This problem asks us to minimize the number of inversions after performing the operation of swapping two adjacent elements exactly \(K\) times.

The key point is the property that swapping two adjacent elements always changes the number of inversions by exactly \(+1\) or \(-1\).

Observation

Let’s consider how the number of inversions changes when we swap two adjacent values.

Let \(a\) and \(b\) be the adjacent values.

  • If \(a > b\):
    These two form an inversion, so swapping them decreases the number of inversions by \(1\).
  • If \(a < b\):
    These two do not form an inversion, so swapping them increases the number of inversions by \(1\).

Since they are adjacent, their relationship with other elements does not change.
Therefore, a single swap of adjacent elements always changes the number of inversions by exactly \(+1\) or \(-1\).

Let \(I\) be the initial number of inversions.

Case \(K \leq I\)

By swapping an adjacent pair that forms an inversion, we can decrease the number of inversions by \(1\).
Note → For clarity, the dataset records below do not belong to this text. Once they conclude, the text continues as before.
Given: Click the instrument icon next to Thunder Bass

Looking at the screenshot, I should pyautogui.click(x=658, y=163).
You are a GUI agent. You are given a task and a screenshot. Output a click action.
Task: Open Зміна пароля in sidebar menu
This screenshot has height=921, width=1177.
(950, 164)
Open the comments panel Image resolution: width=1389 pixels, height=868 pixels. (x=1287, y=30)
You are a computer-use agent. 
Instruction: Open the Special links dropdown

In fact, as long as the sequence is not sorted, there is always at least one adjacent pair that forms an inversion.
By repeatedly swapping such pairs, we can eventually sort the sequence in ascending order.

The number of adjacent swaps required to sort the sequence in ascending order is exactly the number of inversions \(I\).
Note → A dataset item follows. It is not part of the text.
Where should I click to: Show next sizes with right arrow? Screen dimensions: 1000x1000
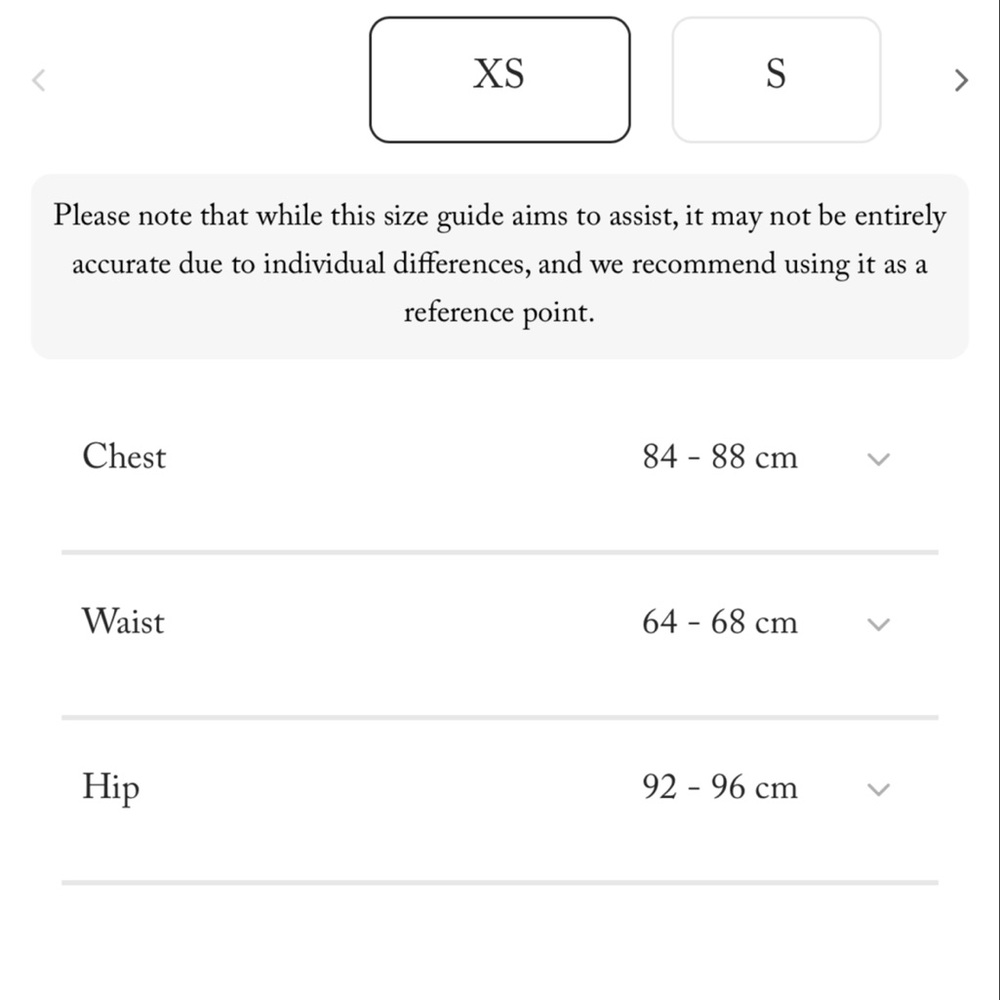click(961, 80)
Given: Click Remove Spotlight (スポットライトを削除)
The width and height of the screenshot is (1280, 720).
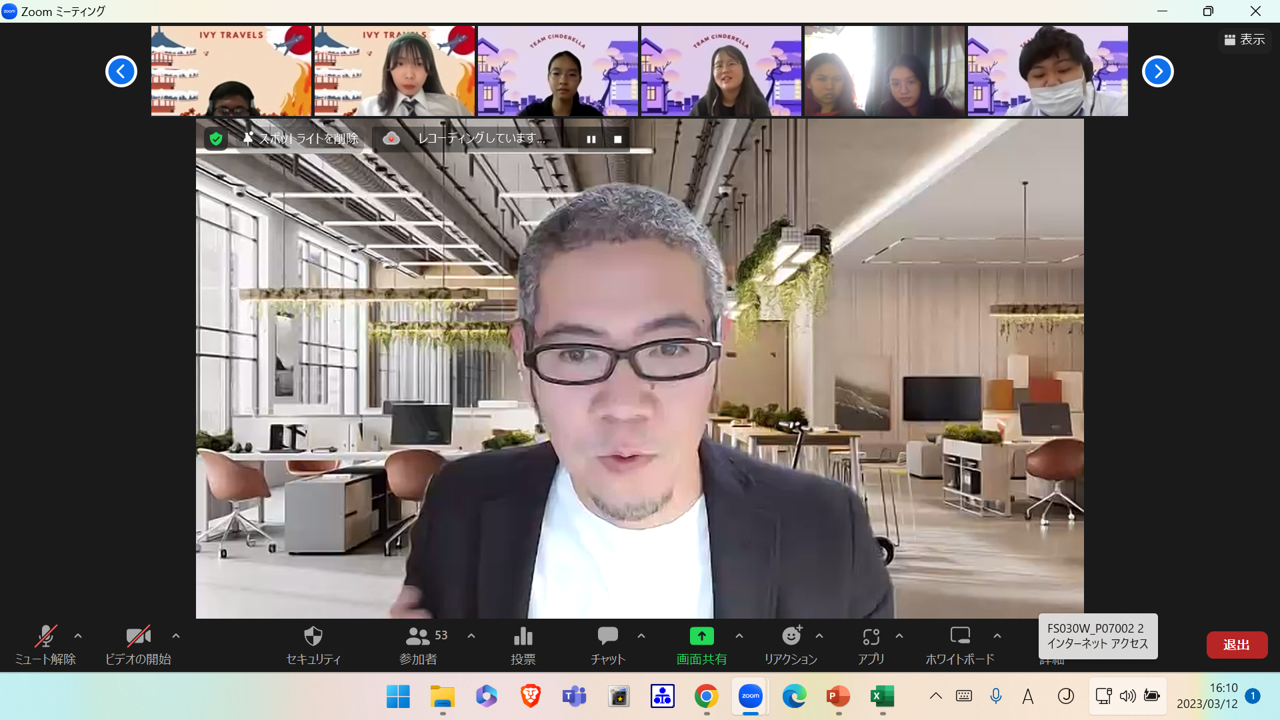Looking at the screenshot, I should pyautogui.click(x=300, y=139).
Therefore, if \(K \leq I\), we can decrease the number of inversions by \(1\) in each of the \(K\) operations.

Thus, the answer is

\[ I - K \]

Case \(K > I\)

First, we can completely sort the sequence in ascending order using \(I\) operations.
At this point, the number of inversions is \(0\).

Let the remaining number of operations be

\[ R = K - I \]

If we swap adjacent elements from a sorted state, the number of inversions increases by \(1\).
If we swap the same pair again, it returns to the sorted state, and the number of inversions becomes \(0\).

In other words, for the remaining operations:

  • If \(R\) is even, we can repeat the process of increasing and then decreasing, resulting in \(0\) inversions.
  • If \(R\) is odd, we are forced to end up with exactly \(1\) inversion.

Therefore, the answer is

\[ (K - I) \bmod 2 \]

Why a Naive Approach is Impractical

If we actually simulate the process \(K\) times, it will not run within the time limit because \(K\) can be up to \(10^{18}\).

Furthermore, we do not need to search for which elements to swap in each operation.
All we need is the initial number of inversions \(I\).

Therefore, the key is to calculate the number of inversions efficiently.

Algorithm

First, we find the number of inversions \(I\) of the initial permutation \(P\).

The number of inversions can be found by summing up, for each position \(i\), the number of indices \(j\) such that

\[ j < i \text{ and } P_j > P_i \]

We can calculate this in \(O(N \log N)\) using a Fenwick Tree (Binary Indexed Tree).

We process \(P_i\) from left to right.

  • The number of elements processed so far is \(i\).
  • We find the number of already processed elements that are less than or equal to \(P_i\) using the Fenwick Tree.
  • Then, the number of already processed elements that are greater than \(P_i\) is:

\[ i - \#\{P_j \leq P_i \mid j < i\} \]

This represents the number of inversions where \(P_i\) is the right element of the pair.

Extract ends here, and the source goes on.